Municipal divisions of Russia as of 1 January 2020
- Municipal division: Number
- Municipal districts: 1,673
- Municipal okrugs: 33
- Urban okrugs: 635
- Intra-urban municipalities, including: Intra-urban territories of a federal city Urban okrugs with inner-city divisions Intra-urban divisions: 286 267 3 19
- Rural settlements: 16,821
- Urban settlements: 1,398
- Total: 20,846

= Municipalities of Russia =

Municipal divisions of Russia as of 1 January 2020
| Municipal division | Number |
| Municipal districts | 1,673 |
| Municipal okrugs | 33 |
| Urban okrugs | 635 |
| Intra-urban municipalities, including: Intra-urban territories of a federal city Urban okrugs with inner-city divisions Intra-urban divisions | 286 267 3 19 |
| Rural settlements | 16,821 |
| Urban settlements | 1,398 |
| Total | 20,846 |

The municipal divisions in Russia, also called municipal formations, (Note: муниципальные образования, /ru/) are territorial divisions of the Russian Federation which are formally granted the authority to manage local affairs through local self-government. As of 1 January 2020, there are 20,846 municipal divisions in Russia, including 1,673 municipal districts, 635 urban okrugs, and 33 municipal okrugs.

According to the law, the units of municipal division (called municipal formations) are as follows:
- Municipal district (or municipal raion), is a group of urban and rural settlements, often along with the inter-settlement territories. In practice, municipal districts are usually formed within the boundaries of existing administrative districts. Municipal districts share responsibility for municipal services with the lower-level local governments of the urban and rural settlements included within them.
  - Urban settlement, a city/town or an urban-type settlement, possibly together with adjacent rural and/or urban localities
  - Rural settlement (Russia), one or several rural localities
- Urban okrug (or urban circuit), is an urban settlement not incorporated into a municipal district or municipal okrug, and which has a population density threshold requirement. In practice, urban okrugs are usually formed within the boundaries of existing cities of federal subject significance.
- Intra-urban territory (intra-urban municipal formation) of a federal city, part of a federal city's territory. This municipal unit exists in three cities:
  - Moscow, see Administrative divisions of Moscow
  - Saint Petersburg, see Administrative divisions of Saint Petersburg
  - Sevastopol, see Administrative and municipal divisions of Sevastopol
- Urban okrug with intra-urban divisions, an urban okrug that incorporates intra-urban districts as intra-urban municipalities
  - Intra-urban district (or raion), intra-urban municipalities within the territory of urban okrugs with intra-urban divisions. Intra-urban districts formally exercise local self-government either through direct means or through electoral and other institutions.
- Municipal okrug (or municipal circuit), a grouping of several settlements that were not existing urban or rural settlements municipalities on May 1, 2019. Municipal okrugs are a single tier of local government and formally exercise local self-government either through direct means or through electoral and other institutions.

==Reforms==
In the course of the Russian municipal reform of 2004–2005, all federal subjects of Russia streamlined the structures of local self-government, which is guaranteed by the Constitution of Russia.
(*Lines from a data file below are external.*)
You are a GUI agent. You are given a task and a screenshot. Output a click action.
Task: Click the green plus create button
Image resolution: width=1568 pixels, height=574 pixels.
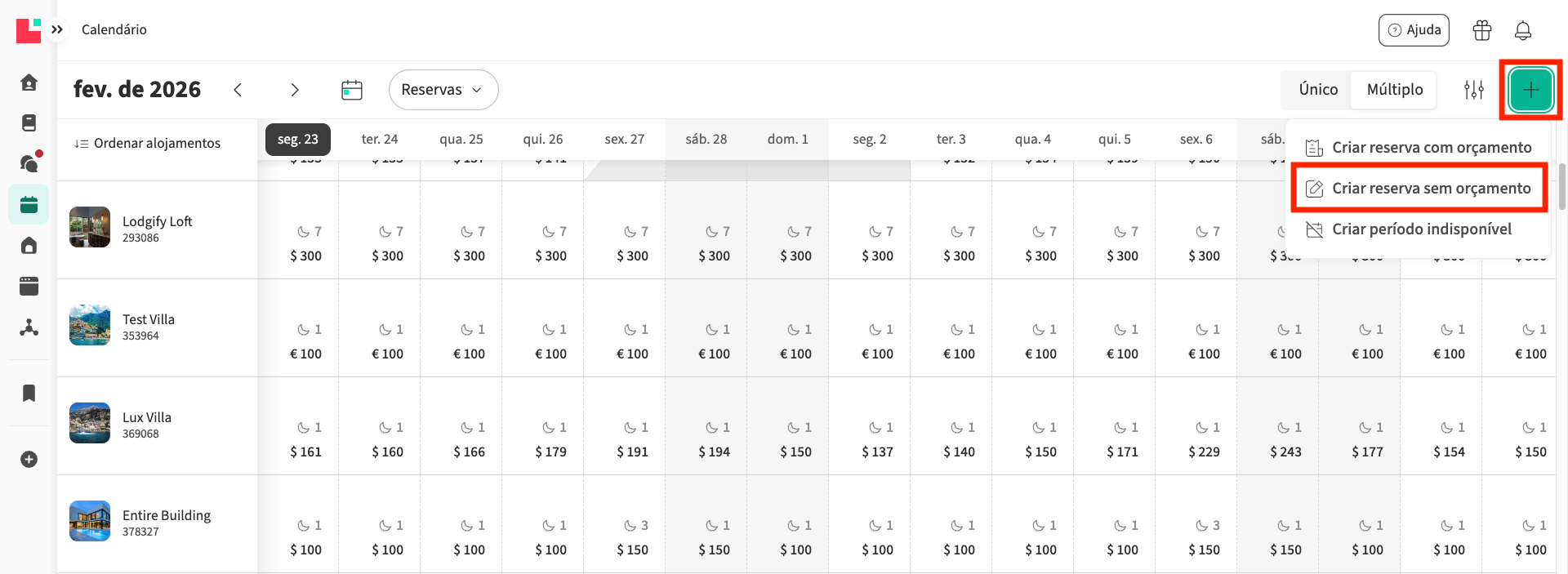(x=1530, y=90)

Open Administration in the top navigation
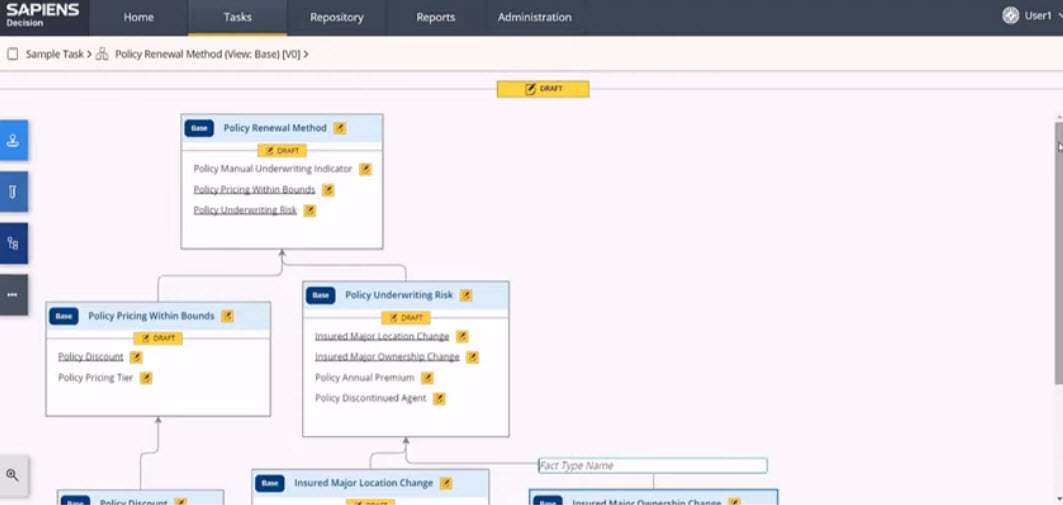point(534,17)
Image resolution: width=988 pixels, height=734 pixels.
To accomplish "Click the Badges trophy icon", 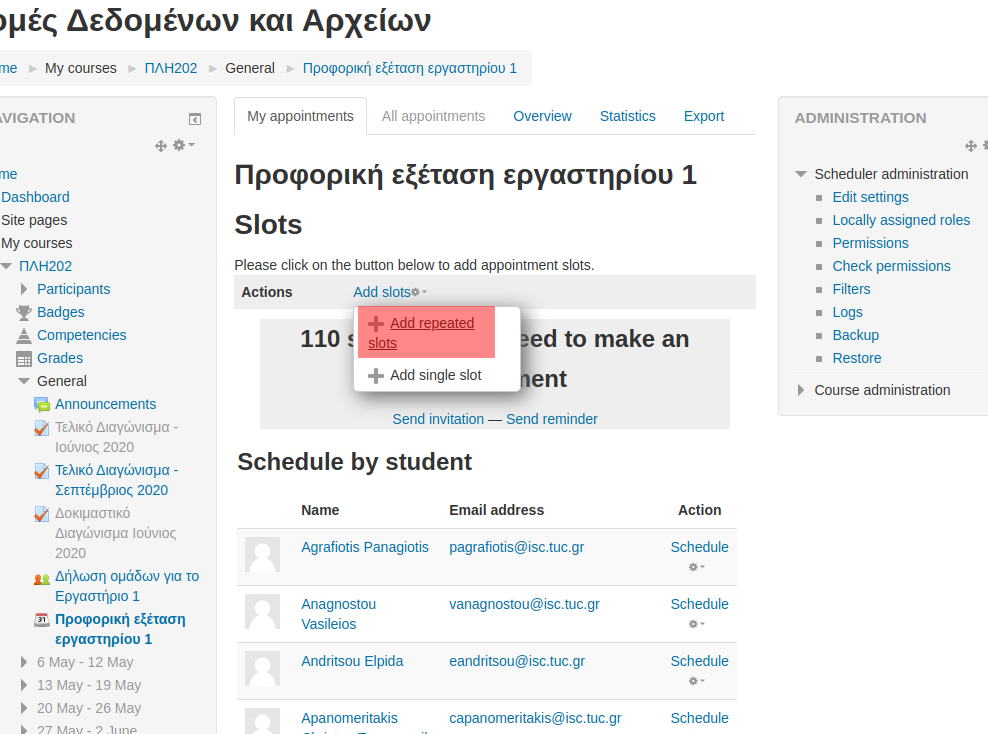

The reform mandated that each federal subject have a unified structure of municipal government bodies by January 1, 2005, and a law enforcing the reform provisions went into effect on January 1, 2006. Since 2005, for statistical and tax purposes, all municipal formations are assigned codes according to the Russian Classification of Territories of Municipal Formations, abbreviated in Russian as ОКТМО.

Federal legislation introduced on May 27, 2014, added the territorial units of urban okrug with intra-urban divisions and their constituent divisions (Intra-urban district).

Additional federal legislation introduced on May 1, 2019, added the territorial unit of municipal okrug. The purpose of the creation of municipal okrugs was to transition the two-tier system of the municipal districts to a single-tier system of the municipal okrugs, thereby reducing the number of local governments and thus reducing the cost of local government on the state. This legislation also set standards for the incorporation of new urban okrugs and the change in status of existing ones. In urban okrugs, at least two-thirds of the population must live in the urban settlement(s) within, and the population density must be five times the national average. Existing urban okrugs which do not meet the requirements must be reincorporated as municipal okrgus by 2025. The change was implemented out of concern that some small towns had been incorporated as urban okrugs and given all of the taxing powers and municipal service standards of much larger cities, which in the words of State Duma deputy Viktor Kidyaev turn "villagers into townspeople."